Wann muss kein Energieausweis vorgelegt werden in Niederösterreich


Energieausweis im baurechtlichen Verfahren


Am 12.02.2009 wurde die Niederösterreichische Gebäudeenergieeffizienzverordnung (NÖ GEEV 2008) kundgemacht.

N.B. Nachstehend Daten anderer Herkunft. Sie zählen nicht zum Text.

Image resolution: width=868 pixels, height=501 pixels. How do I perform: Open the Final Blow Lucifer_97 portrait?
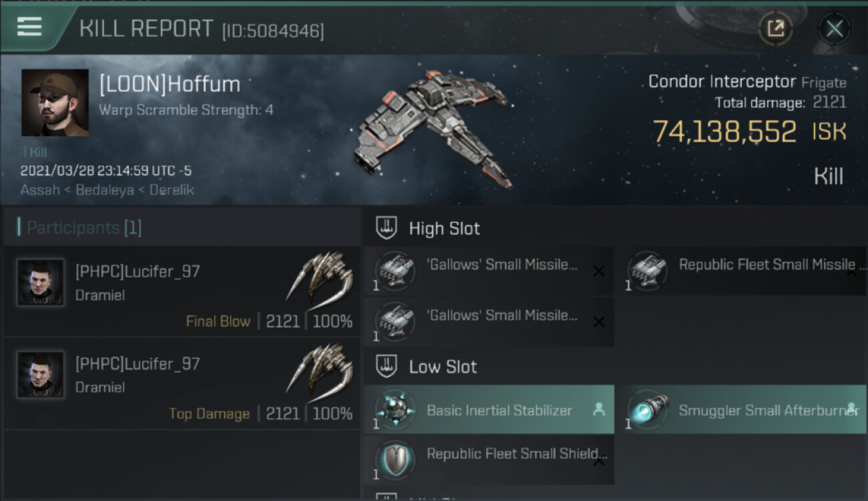pyautogui.click(x=41, y=283)
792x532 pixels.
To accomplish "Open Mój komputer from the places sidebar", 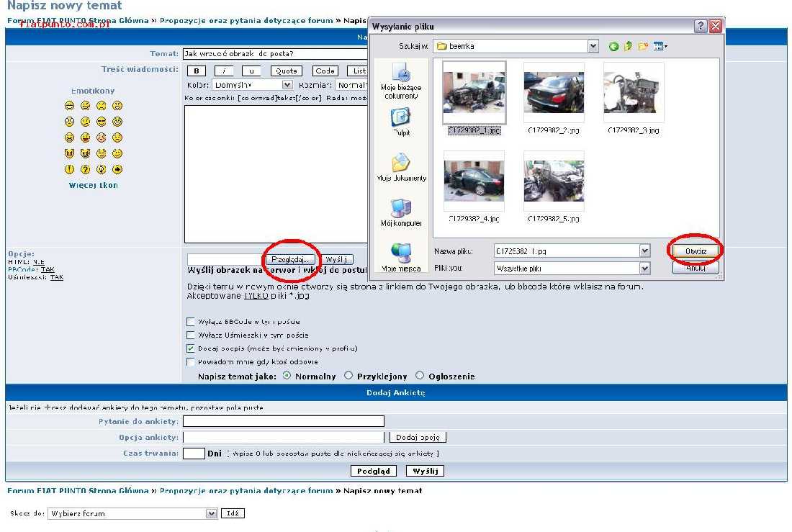I will [401, 212].
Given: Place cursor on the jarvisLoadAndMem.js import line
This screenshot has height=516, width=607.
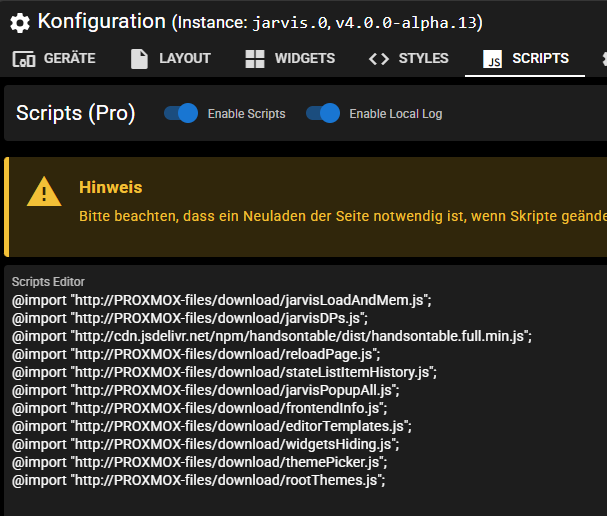Looking at the screenshot, I should tap(221, 300).
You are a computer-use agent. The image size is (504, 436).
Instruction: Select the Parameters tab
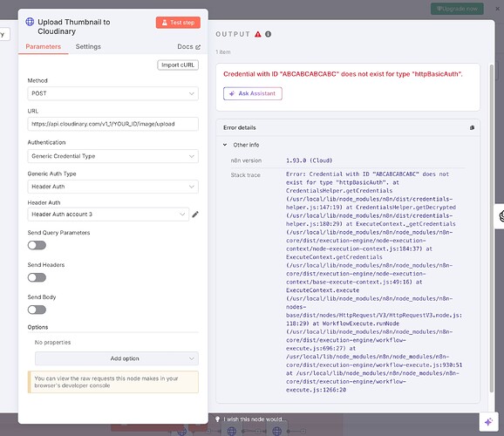click(x=43, y=46)

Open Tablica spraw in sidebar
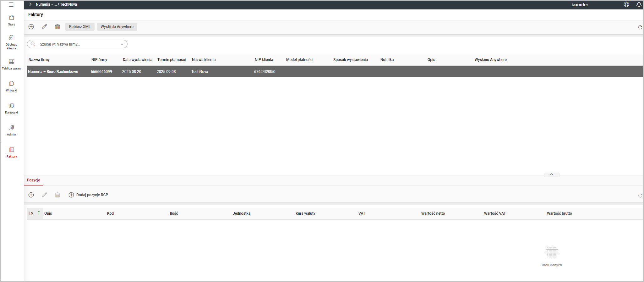[12, 64]
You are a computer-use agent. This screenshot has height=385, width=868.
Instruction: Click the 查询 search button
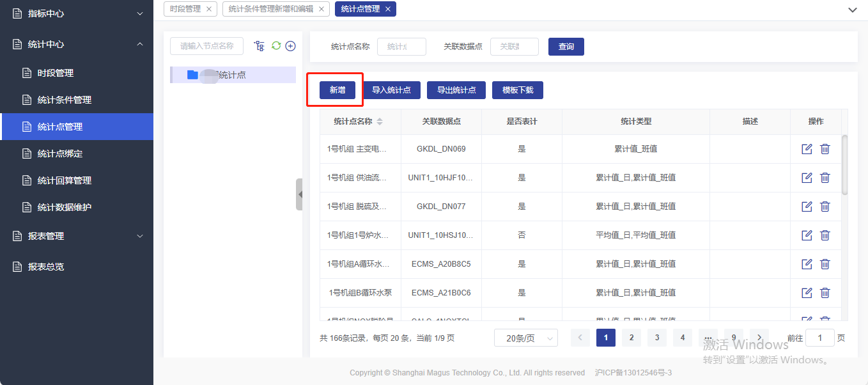[x=566, y=47]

(1) Die Anforderungen an die Energieeinsparung und den Wärmeschutz (§ 43 Abs. 1 Z. 6 der NÖ Bauordnung 1996, LGBl. 8200) sind einzuhalten und die Erstellung eines Energieausweises ist erforderlich bei

1. Neubauten von konditionierten Gebäuden, wobei folgende Gebäude ausgenommen sind:
a) Gebäude, die für Gottesdienst und religiöse Zwecke bestimmt sind;
b) Gebäude vorübergehenden Bestandes, die auf längstens zwei Jahre bewilligt werden, für die unter Berücksichtigung des Verwendungszweckes jeweils die Summe der Heizgradtage HGT12/20 nicht mehr als 680 Kd beträgt;
c) Betriebsgebäude und land- und forstwirtschaftliche Wirtschaftsgebäude, für die unter Berücksichtigung des Verwendungszweckes jeweils die Summe der Heizgradtage HGT12/20 nicht mehr als 680 Kd beträgt;
d) frei stehende, an mindestens zwei Seiten auf eigenem Grund zugängliche Gebäude mit einer konditionierten Netto-Grundfläche von weniger als 50 m²;

2. der Herstellung konditionierter Netto-Grundflächen ab 50 m² von Gebäuden, wenn diese eigene Nutzungseinheiten bilden;

3. bestehenden Gebäuden mit einer konditionierten Netto-Grundfläche von mehr als 1000 m², die einer umfassenden Sanierung unterzogen werden, sofern diese technisch, funktionell und wirtschaftlich realisierbar ist.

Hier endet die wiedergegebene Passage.